Neural Network

Neural Network

A Neural Network emulates the structure of a human brain as a network of neurons that are interconnected to each other. Each neuron is technically equivalent to a logistic regression unit.

Neural network

In this setting, neurons are organized in multiple layers where every neuron at layer i connects to every neuron at layer i+1 and nothing else. The tuning parameters in a neural network include the number of hidden layers (commonly set to 1), the number of neurons in each layer (which should be same for all hidden layers and usually at 1 to 3 times the input variables), and the learning rate. On the other hand, the number of neurons at the output layer depends on how many binary outputs need to be learned. In a classification problem, this is typically the number of possible values at the output category.

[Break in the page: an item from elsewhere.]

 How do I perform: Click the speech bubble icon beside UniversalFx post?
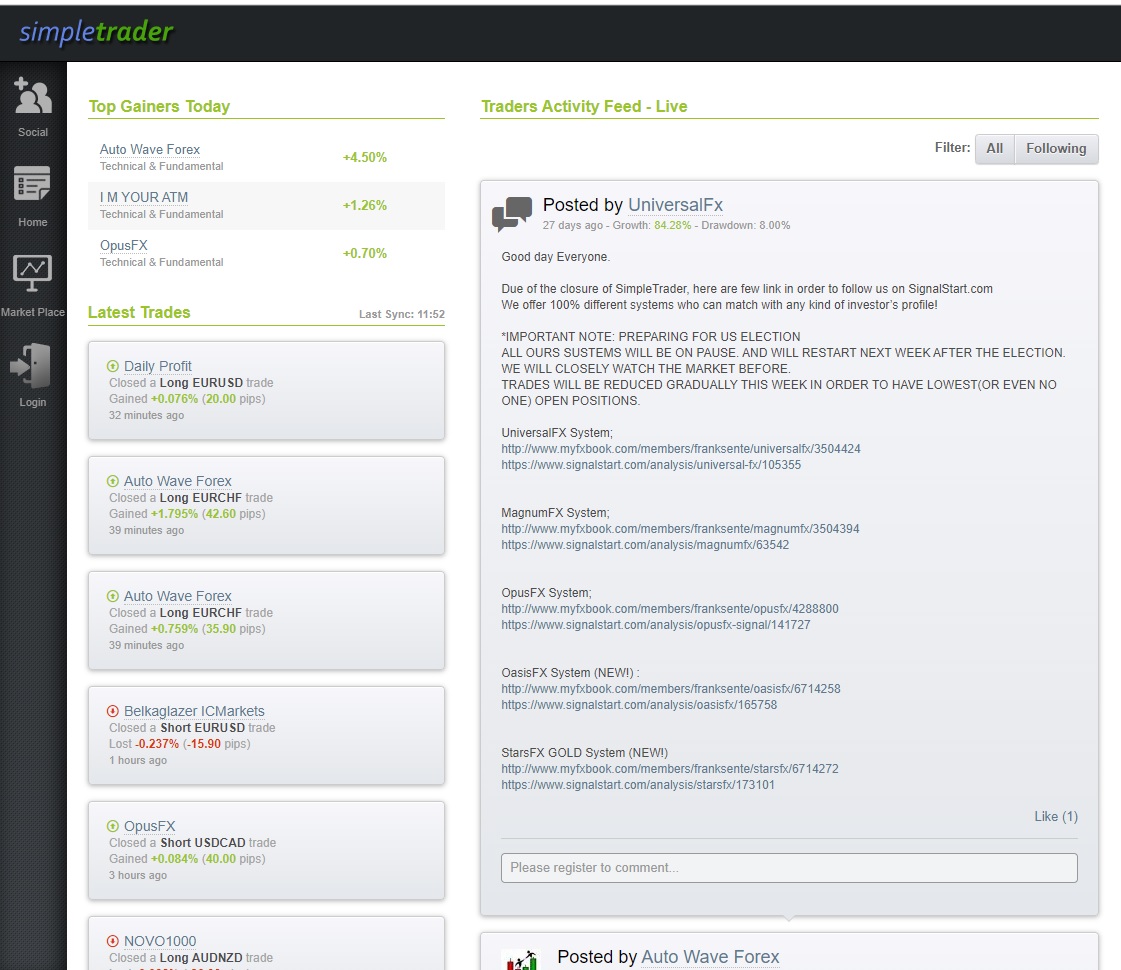tap(512, 214)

The learning happens via an iterative feedback mechanism where the error of training data output is used to adjust the corresponding weights of input. This adjustment propagates to previous layers and the learning algorithm is known as "backpropagation." Here is an example:

> library(neuralnet)
    > nnet_iristrain <-iristrain
    > #Binarize the categorical output
    > nnet_iristrain <- cbind(nnet_iristrain, iristrain$Species == 'setosa')
    > nnet_iristrain <- cbind(nnet_iristrain, iristrain$Species == 'versicolor')
    > nnet_iristrain <- cbind(nnet_iristrain, iristrain$Species == 'virginica')
    > names(nnet_iristrain)[6] <- 'setosa'
    > names(nnet_iristrain)[7] <- 'versicolor'
    > names(nnet_iristrain)[8] <- 'virginica'
    > nn <- neuralnet(setosa+versicolor+virginica ~ Sepal.Length + Sepal.Width + Petal.Length + Petal.Width, data=nnet_iristrain, hidden=c(3))
    > plot(nn)
    > mypredict <- compute(nn, iristest[-5])$net.result
    > # Consolidate multiple binary output back to categorical output
    > maxidx <- function(arr) {
    +     return(which(arr == max(arr)))
    + }
    > idx <- apply(mypredict, c(1), maxidx)
    > prediction <- c('setosa', 'versicolor', 'virginica')[idx]
    > table(prediction, iristest$Species)

    prediction   setosa versicolor virginica
    setosa         10          0         0
    versicolor      0         10         3
    virginica       0          0         7

Neural plot

Neural networks are very good at learning non-linear functions. They can even learn multiple outputs simultaneously, though the training time is relatively long, which makes the network susceptible to local minimum traps. This can be mitigated by doing multiple rounds and picking the best-learned model.